From innovative policies to encourage lower energy use, to encouraging citizens to use public transport, many European countries have acted more decisively than the UK to help people through the cost of living crisis.
In Germany, a three-month initiative that started on June 1, means people can travel around the country for just €9 (£7.50) a month.
All local and regional transport on buses, trains and the metro are included in the government’s initiative, expect inner-city trains.
Germany’s transport minister, Volker Wissing, has described the €9-a-month tickets as a great opportunity and success. “It’s a success that we’ve already sold seven million tickets,” he said.
The scheme is also designed to discourage people from using their cars.
However, fuel tax has been reduced by around 30 cents a litre for petrol, bringing prices down to less than €2 a litre.
Diesel prices have also been brought down to the EU minimum for the next three months, meaning a litre of diesel has been reduced by around 14 cents.
Other measures imposed by the German government to help alleviate soaring living costs include people in work receiving a one-off rebate of €300 to help with energy costs in the autumn.
In July, recipients of child benefit will receive a €100 bonus. People on welfare benefits will also receive €100.
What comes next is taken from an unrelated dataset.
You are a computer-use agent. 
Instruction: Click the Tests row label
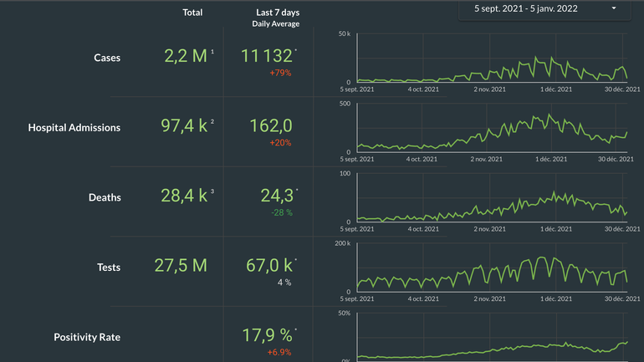109,268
France caps energy prices at 4%
After announcing a one-off €100 (£84) payment in 2021 to 5.8 million households receiving energy vouchers, the French government forced the state-owned energy provider to cap wholesale prices for a year.
In September 2021, a ‘bouclier tarifaire’ – shield against tariff increases – was introduced, meaning that electricity rates have been capped at a 4% rise, rather than 44.5%, and regulated gas tariffs have been frozen rather than increasing by 60%.
The Brussels-based think-tank, Bruegel, says France is expected to spend around €38bn (£32bn) to support citizens through the cost-of-living crisis.
France has also been experimenting with free public transport since 2018, and in March, Paris slashed the cost of rail travel tickets.
Many European countries have also been implementing support schemes for home insulation. For example, in March Ireland passed a grant policy that provides up to 50% of the costs of a deep retrofit.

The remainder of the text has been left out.